Cherry-pick a few posts on blogs or Tumblr accounts like “Autistic Headcanons” and “Your Faves Are Autistic,” though, and you’ll soon glimpse a much broader spectrum of identities, personalities, and experiences. Claiming Holtzmann—Kate McKinnon’s character in Ghostbusters, for example—allowed autistic fans to discuss everything from her sensory-friendly wardrobe choices to her echolalia-like speech patterns to her queerness. Analyzing the physicality of characters as diverse as Ren McCormack from the original Footloose, South Park‘s Kyle, and Disney’s Snow White brings a much broader view to the kinds of repetitive movements that autistic people employ to stim. Star Trek: Discovery‘s Michael Burnham, a human with Vulcan training, has recently struck a chord with autistic people who have emotions, but sometimes struggle to process or express them. Headcanon after headcanon, autistic people are demanding—and envisioning—more from an industry that’s increasingly profiting from our lives.

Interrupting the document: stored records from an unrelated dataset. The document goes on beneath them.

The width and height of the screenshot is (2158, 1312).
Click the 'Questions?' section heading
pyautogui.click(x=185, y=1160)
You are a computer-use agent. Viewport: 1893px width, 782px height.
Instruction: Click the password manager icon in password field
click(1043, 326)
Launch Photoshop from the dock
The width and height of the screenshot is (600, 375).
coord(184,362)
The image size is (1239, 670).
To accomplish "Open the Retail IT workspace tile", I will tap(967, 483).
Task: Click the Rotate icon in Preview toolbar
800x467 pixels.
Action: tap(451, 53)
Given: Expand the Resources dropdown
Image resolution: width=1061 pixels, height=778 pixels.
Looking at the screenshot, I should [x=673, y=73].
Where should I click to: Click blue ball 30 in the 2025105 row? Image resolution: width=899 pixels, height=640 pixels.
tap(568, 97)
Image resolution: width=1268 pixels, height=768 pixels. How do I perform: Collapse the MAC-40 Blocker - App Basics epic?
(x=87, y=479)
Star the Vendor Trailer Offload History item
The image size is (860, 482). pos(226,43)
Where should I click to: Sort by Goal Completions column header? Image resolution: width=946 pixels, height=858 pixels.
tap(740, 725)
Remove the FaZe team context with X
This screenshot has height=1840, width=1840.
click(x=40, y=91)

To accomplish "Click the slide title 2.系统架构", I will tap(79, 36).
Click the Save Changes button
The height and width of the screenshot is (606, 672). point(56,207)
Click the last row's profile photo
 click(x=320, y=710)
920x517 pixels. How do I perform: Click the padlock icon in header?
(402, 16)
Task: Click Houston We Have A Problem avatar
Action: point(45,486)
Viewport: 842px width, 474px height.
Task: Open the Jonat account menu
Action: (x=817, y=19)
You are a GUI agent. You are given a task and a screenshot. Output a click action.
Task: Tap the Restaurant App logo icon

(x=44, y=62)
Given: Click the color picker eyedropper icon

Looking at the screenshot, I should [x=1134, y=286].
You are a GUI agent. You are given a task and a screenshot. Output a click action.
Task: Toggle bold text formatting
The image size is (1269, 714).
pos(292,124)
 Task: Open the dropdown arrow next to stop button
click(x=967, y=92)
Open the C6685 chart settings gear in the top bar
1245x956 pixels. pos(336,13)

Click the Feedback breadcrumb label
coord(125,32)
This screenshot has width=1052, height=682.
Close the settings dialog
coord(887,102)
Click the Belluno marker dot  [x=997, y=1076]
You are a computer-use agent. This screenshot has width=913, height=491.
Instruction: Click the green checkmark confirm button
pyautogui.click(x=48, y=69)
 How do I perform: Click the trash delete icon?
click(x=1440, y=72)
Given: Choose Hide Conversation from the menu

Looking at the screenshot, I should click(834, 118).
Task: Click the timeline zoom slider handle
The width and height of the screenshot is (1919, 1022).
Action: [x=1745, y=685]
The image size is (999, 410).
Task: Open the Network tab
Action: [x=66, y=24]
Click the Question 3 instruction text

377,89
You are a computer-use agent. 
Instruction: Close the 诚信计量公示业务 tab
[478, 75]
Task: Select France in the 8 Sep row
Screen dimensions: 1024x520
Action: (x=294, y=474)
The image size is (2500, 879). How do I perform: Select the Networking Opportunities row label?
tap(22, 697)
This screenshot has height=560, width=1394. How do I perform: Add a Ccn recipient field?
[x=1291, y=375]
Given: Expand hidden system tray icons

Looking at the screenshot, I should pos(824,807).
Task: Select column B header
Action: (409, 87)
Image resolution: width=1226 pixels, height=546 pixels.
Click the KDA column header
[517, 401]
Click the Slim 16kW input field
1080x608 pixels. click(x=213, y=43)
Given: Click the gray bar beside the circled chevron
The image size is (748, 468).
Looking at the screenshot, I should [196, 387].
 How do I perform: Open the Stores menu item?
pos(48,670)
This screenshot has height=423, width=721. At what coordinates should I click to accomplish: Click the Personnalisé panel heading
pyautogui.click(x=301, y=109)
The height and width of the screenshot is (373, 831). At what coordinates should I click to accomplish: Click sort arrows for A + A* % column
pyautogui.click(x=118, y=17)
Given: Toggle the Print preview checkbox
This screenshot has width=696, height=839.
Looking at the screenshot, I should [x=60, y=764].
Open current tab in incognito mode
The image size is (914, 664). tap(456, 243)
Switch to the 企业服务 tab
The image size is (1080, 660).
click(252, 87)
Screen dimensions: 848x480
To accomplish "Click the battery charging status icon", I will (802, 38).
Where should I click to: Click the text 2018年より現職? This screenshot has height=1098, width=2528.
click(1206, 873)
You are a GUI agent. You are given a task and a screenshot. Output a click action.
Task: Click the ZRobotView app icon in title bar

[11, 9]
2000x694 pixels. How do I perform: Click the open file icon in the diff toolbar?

In a 2015 post titled “A Headcanon Named Autism: In Defense of Finding Our Own Representation,” the anonymous blogger Feminist Aspie wrote:
I want to see a world where books and TV shows and films depict autistic people of color, LGBTQIA+ autistic people, autistic women, autistic people with other disabilities, autistic people who can pass for neurotypical and who can’t, autistic people who are verbal, non-verbal, partially verbal, autistic people with all kinds of special interests, autistic people who use special interests in their work and those who don’t, autistic people who are hypersensitive and hyposensitive and sensory-seeking, autistic people of all ages and all occupations, autistic heroes, autistic villains, autistic geeks and autistic sports captains and everything in between, with good qualities and flaws that are related to autism and those that aren’t related to autism at all—realistic, multi-dimensional autistic characters that don’t feel hollow or like the butt of a joke. And until that’s achieved, autistic media consumers everywhere will keep working our headcanon magic.
Whether or not pop culture can outgrow the need for autistic headcanons is largely dependent on what non-autistic people—the other 67 in 68—genuinely think about us. If we are, as I’ve argued before, little more than a challenge or accessory for neurotypical artists and a prop for neurotypical audiences, then their autistic counterparts must continue to forge our own path. If the current wave of autism entertainment is just the start of a greater public hunger for more and better autism representation, then the rest of the world will have to start making more space for a wider range of autistic people on both sides of the screen. If we can expand the conversation and the vision for autistic characters when armed with little more than existing properties and Internet access, imagine what we could do with our own characters and the means with which to share them.